Have sanctuary cities failed migrants amid freezing temps, winter storms?

Have sanctuary cities failed migrants amid freezing temps, winter storms?

(NewsNation) — As winter storms and cold weather threaten the country, migrants bussed to sanctuary cities from the southern border remain unhoused and freezing.

The winter season was among politicians’ top worries back in the fall, with many of them attempting to find a solution as to where migrants would seek refuge when the cold front moved in.

The pressure mounted in cities like New York City and Chicago as shelters for asylum-seekers remained questionable for the winter months.

More than 25,000 migrants have arrived in Chicago and 116,000 in New York City since Aug. 21, 2022, and plans to house the asylum seekers have hit logistic and financial setbacks.

It’s not limited to the two cities.

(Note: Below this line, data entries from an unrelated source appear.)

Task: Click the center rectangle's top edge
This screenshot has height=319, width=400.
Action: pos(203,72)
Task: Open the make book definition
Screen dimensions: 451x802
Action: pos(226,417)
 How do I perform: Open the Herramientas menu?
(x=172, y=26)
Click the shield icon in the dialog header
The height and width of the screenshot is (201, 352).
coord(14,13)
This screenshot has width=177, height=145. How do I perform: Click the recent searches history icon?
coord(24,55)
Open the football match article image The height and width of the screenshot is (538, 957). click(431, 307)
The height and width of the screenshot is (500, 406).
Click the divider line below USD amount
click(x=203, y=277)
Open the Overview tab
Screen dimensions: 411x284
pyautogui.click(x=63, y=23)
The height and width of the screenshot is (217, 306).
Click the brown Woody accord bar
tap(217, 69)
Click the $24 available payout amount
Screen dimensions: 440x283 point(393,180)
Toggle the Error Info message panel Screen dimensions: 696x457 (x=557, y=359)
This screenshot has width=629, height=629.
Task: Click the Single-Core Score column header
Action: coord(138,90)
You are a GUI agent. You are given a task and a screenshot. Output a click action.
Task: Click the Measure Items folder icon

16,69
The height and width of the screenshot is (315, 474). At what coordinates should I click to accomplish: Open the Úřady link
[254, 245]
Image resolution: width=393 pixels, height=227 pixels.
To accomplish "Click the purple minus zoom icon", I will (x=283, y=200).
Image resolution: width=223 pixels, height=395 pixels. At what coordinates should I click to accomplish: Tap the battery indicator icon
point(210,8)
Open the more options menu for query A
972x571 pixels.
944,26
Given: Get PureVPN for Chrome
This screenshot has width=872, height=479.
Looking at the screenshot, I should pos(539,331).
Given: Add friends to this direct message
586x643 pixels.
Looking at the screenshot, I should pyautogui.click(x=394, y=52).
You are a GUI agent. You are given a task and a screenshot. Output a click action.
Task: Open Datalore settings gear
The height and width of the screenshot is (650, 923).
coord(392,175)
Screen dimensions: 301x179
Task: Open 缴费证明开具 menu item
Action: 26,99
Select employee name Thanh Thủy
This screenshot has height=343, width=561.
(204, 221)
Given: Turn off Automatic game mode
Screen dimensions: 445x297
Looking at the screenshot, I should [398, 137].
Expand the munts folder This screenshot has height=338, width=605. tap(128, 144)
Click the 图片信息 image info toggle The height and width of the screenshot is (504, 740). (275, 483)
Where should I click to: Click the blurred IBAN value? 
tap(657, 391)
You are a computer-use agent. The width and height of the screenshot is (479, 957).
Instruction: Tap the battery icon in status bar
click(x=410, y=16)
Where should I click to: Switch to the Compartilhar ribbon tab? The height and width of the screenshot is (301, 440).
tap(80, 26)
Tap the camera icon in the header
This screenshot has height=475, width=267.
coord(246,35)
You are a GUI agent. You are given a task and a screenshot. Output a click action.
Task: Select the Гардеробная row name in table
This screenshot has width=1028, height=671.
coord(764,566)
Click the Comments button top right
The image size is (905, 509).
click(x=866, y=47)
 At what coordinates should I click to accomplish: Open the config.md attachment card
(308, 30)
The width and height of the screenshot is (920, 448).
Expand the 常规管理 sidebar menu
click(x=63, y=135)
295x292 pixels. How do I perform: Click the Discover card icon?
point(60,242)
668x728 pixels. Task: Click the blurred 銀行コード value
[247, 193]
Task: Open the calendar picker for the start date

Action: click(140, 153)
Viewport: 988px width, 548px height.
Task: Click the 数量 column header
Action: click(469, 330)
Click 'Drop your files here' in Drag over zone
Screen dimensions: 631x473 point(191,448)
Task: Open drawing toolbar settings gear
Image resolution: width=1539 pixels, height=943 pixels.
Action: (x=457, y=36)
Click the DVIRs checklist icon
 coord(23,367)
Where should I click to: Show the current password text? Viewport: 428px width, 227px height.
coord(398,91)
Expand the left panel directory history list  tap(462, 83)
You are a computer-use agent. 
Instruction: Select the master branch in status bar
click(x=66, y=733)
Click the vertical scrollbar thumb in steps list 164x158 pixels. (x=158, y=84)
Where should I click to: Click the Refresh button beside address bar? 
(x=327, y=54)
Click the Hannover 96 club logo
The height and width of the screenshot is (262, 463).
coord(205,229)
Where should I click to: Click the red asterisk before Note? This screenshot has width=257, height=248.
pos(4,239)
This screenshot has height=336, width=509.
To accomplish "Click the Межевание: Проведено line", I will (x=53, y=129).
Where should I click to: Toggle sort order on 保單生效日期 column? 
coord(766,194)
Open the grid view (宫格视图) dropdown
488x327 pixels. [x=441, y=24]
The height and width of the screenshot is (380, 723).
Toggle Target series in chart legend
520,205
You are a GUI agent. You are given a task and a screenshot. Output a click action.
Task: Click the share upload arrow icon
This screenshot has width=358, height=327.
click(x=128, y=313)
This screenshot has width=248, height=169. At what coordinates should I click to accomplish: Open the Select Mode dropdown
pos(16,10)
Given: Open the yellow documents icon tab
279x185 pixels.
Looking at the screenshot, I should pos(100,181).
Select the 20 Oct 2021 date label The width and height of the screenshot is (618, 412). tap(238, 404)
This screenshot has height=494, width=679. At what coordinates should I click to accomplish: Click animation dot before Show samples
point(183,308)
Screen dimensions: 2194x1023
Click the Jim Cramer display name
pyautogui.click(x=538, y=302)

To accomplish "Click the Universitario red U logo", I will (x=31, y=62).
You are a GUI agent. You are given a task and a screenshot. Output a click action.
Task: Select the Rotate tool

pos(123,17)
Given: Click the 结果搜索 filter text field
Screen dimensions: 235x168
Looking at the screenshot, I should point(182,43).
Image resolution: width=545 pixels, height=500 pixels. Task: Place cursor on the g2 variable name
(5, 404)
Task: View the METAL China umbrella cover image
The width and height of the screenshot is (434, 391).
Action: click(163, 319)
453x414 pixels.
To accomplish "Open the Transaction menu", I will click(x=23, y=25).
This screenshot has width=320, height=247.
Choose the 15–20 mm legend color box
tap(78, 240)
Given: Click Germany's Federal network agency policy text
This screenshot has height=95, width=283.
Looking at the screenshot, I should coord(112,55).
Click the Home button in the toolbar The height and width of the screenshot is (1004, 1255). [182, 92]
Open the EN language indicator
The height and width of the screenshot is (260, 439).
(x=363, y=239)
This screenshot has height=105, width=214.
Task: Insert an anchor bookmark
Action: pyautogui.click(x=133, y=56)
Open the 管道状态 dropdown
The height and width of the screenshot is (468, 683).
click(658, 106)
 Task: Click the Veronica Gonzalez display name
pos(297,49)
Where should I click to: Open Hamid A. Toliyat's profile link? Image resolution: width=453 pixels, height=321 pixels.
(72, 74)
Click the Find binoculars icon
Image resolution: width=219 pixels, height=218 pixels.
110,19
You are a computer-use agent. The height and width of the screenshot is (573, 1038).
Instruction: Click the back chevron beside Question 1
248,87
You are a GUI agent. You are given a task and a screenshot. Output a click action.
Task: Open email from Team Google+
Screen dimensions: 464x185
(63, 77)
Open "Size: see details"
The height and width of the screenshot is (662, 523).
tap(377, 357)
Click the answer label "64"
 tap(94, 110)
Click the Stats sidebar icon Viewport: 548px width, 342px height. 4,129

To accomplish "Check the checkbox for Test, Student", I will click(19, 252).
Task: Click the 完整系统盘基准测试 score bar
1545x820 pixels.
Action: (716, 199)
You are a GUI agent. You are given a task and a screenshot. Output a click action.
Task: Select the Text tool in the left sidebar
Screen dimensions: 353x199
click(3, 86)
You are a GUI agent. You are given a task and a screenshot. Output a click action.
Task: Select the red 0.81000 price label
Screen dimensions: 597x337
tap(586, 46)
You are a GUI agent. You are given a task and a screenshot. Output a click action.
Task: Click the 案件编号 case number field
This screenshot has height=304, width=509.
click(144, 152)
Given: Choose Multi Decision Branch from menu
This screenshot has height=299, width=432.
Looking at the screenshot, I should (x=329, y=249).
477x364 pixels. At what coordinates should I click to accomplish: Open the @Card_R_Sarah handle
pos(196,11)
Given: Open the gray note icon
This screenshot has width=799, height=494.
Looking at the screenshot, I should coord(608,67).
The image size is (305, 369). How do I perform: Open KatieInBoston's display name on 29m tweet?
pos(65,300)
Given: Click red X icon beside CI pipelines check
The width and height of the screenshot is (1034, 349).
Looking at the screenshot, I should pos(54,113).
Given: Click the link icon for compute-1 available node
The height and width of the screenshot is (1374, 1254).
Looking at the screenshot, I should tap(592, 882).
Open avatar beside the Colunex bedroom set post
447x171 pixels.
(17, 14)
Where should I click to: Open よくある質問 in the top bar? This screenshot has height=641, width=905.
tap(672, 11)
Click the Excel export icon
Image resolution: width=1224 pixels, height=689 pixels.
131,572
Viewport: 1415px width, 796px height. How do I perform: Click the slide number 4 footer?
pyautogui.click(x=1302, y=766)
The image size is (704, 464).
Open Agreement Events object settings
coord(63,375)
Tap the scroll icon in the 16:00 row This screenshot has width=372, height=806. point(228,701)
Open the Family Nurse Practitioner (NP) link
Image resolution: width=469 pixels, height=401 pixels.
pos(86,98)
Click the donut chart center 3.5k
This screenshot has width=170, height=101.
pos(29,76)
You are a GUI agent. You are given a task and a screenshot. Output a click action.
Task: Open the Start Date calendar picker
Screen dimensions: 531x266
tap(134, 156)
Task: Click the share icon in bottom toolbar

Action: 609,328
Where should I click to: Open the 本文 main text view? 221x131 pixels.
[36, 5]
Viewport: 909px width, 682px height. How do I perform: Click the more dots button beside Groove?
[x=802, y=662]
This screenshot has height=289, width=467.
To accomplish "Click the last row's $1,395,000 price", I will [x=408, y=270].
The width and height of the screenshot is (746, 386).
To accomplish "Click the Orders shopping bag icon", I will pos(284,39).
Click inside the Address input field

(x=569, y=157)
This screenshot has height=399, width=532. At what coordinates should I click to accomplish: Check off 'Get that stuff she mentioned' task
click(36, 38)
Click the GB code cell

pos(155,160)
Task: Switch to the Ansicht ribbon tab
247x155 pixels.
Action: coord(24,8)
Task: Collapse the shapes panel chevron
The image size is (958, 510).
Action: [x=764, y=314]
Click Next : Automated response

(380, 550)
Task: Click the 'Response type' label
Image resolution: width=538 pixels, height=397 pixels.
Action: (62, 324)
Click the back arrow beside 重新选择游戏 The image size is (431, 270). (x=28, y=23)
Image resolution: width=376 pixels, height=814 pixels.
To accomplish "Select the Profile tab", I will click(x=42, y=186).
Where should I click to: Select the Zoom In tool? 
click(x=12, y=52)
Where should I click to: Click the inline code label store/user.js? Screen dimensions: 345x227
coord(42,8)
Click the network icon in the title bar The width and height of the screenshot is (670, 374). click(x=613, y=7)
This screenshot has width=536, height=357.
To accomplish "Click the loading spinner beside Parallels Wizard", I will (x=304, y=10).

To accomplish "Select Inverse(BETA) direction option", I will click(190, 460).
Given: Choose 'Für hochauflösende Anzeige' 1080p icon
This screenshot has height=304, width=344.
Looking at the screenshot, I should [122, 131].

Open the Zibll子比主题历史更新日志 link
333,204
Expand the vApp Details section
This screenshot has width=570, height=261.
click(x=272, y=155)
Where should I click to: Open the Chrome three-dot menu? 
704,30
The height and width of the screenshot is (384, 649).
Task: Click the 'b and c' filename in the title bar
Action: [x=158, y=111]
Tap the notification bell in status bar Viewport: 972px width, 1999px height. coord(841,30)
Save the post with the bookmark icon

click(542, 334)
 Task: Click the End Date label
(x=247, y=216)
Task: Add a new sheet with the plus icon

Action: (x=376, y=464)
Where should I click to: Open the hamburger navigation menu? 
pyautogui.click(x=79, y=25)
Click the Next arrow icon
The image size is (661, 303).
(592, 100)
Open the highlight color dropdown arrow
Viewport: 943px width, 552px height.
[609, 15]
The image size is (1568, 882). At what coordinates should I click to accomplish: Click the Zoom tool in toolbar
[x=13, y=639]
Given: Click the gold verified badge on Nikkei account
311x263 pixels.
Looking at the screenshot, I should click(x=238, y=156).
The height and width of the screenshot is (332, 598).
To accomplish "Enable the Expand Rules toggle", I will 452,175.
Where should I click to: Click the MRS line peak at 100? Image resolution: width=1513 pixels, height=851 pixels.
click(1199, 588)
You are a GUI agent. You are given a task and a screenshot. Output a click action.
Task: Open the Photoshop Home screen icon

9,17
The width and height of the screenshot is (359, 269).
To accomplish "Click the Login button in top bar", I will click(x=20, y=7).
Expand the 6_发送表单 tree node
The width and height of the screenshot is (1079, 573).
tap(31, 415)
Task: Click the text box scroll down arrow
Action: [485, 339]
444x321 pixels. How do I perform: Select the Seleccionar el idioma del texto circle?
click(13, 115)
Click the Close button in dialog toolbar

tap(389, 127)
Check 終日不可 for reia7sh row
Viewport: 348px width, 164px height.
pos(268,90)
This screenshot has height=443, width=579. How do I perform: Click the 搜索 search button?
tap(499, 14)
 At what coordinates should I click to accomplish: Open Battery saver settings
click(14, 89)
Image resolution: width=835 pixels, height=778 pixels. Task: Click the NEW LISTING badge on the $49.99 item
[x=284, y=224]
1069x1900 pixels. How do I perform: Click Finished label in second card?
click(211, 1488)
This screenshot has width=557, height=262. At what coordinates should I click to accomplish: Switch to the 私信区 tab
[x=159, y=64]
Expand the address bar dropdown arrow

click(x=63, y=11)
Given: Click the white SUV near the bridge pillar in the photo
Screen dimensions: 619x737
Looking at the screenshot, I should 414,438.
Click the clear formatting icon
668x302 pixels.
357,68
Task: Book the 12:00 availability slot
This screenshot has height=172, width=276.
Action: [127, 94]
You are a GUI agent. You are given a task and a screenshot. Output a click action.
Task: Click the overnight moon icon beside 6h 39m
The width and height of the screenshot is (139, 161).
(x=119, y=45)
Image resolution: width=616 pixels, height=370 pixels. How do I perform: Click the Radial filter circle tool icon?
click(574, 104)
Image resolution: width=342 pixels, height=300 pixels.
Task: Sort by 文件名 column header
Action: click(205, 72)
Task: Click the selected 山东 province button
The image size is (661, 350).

In Denver, migrants fear they’ll have to live in tents after shelters closed.

But as January is in full swing, and with another weather system creeping up on sanctuary cities, migrants still have nowhere to go nor the proper supplies to survive the elements.

Over the weekend, fights broke out among 300 migrants waiting in the cold in New York City for shelter, Daily Mail reported. Migrants were eager to secure warm shelter quarters before the first major winter storm hit.

When one man tried to sneak into the large line outside a re-take center in East Village, he was confronted by others and the disagreement escalated into a physical fight, according to the report.

“People were punching each other and fighting — a lot of people,” Samantha Hernandez, 27, from Mexico told the Daily Mail.

The lines for shelter snaked around buildings and some migrants even revealed they had been waiting for a month for a bed, the report said.

But even inside the shelters, conditions are dire.

“Inside the shelter there are fights, people steal phones, people have knives and there is not enough food,” a man from Mauritania told the Daily Mail.

The winter weather has exposed the lack of adequate shelters in both cities, spurring humanitarian and safety concerns.

“We’ve seen it happen in the past where people have ended up dying from the cold and we’ve already had two or three code blues in the city of New York, which means that there’s a very aggressive push to get people into shelter and off the streets,” said Murad Awawdeh, executive director of the New York Immigration Coalition.

In New York City, Democratic Mayor Eric Adams has repeatedly asked the federal government for assistance and recently announced across-the-board budget cuts.

The New York Immigration Coalition said the short-term fixes weren’t working and that permanent housing for migrants should be prioritized, according to WABC-TV.

New York City has taken several measures to ease the pressure on shelters including a “reticketing center” in Manhattan, where asylum-seekers can obtain tickets to another destination after they’ve been discharged from the city’s shelter program.

Adams also announced in October he would limit shelter stays for asylum seekers with children to 60 days. He made a similar call in September when he limited adult migrants’ shelter stays to 30 days.

In Chicago, Democratic Mayor Brandon Johnson pledged to move forward with a plan to move as many as 2,000 asylum seekers into “winterized base camps.”

However, fellow Democrat Gov. JB Pritzker’s office halted plans for a migrant base camp in Chicago’s Brighton Park, citing an environmental agency’s concerns about elevated levels of mercury, lead and arsenic.

Migrants in Chicago have spent their nights on police station floors and at a makeshift shelter at O’Hare International Airport.

A CVS is being transformed into a shelter in Chicago’s Little Village neighborhood where it will house 200 migrants at a time, according to CBS News Chicago. It is set to open sometime this month and will be open for six months, sheltering families with children.

It’s a part of Pritzker’s $160 million effort to support Chicago amid the growing migrant crisis.

NewsNation’s Katie Smith contributed to this report.